[RECORDS SUPPLIED]
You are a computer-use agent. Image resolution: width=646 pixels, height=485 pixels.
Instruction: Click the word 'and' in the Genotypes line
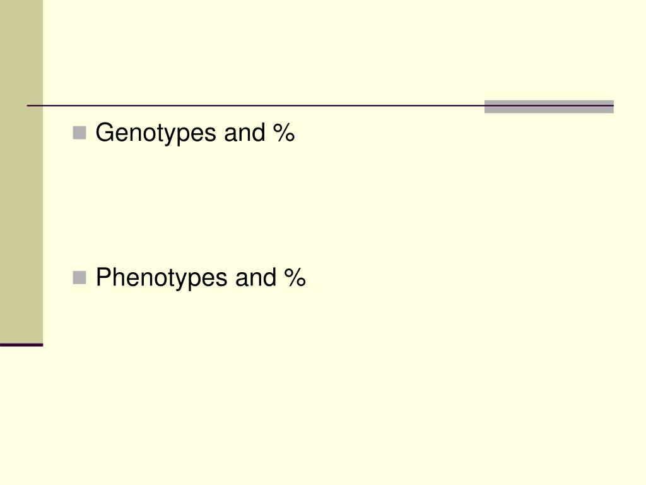tap(245, 133)
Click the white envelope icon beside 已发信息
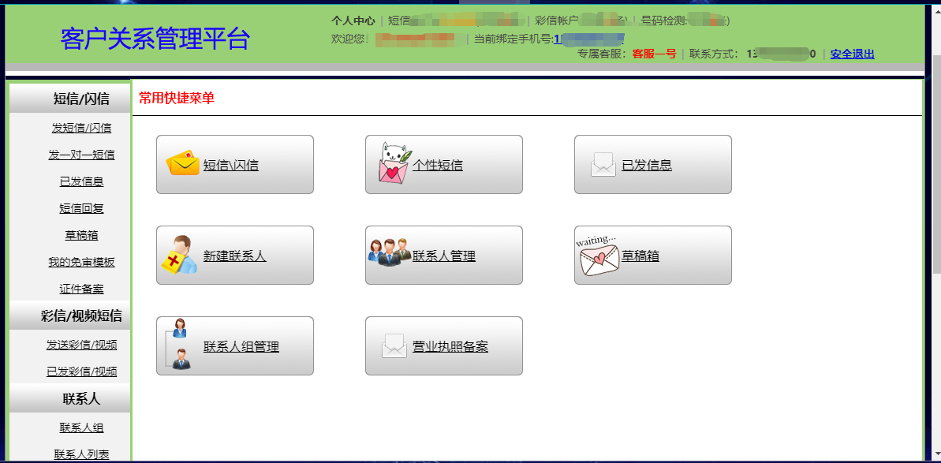Screen dimensions: 941x463 coord(603,164)
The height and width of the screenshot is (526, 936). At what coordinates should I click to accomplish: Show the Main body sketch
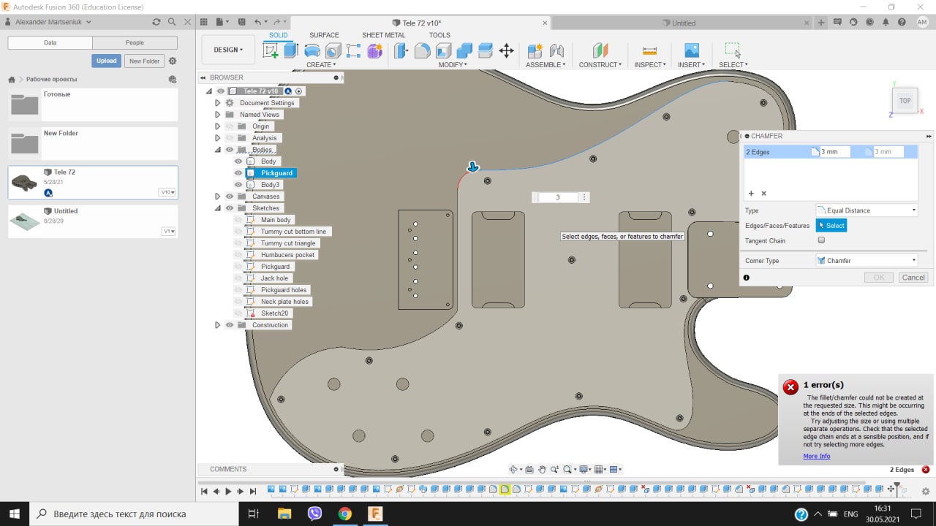238,220
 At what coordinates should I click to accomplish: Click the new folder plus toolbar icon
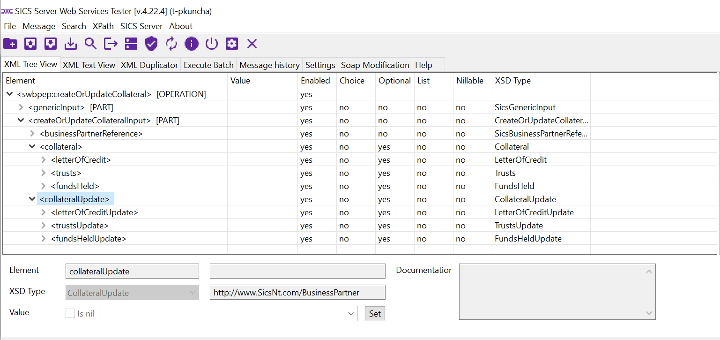pyautogui.click(x=10, y=44)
[/RECORDS SUPPLIED]
[TASK TO COMPLETE] Every entry should be repeated verbatim, with the pictures left out.

[EXERCISE OUTPUT]
You are a computer-use agent. Image resolution: width=646 pixels, height=485 pixels.
Instruction: Click the word 'and' in the Genotypes line
tap(245, 133)
Click the white envelope icon beside 已发信息
Screen dimensions: 941x463 coord(603,164)
The height and width of the screenshot is (526, 936). At what coordinates should I click to accomplish: Show the Main body sketch
238,220
 At what coordinates should I click to accomplish: Click the new folder plus toolbar icon
pyautogui.click(x=10, y=44)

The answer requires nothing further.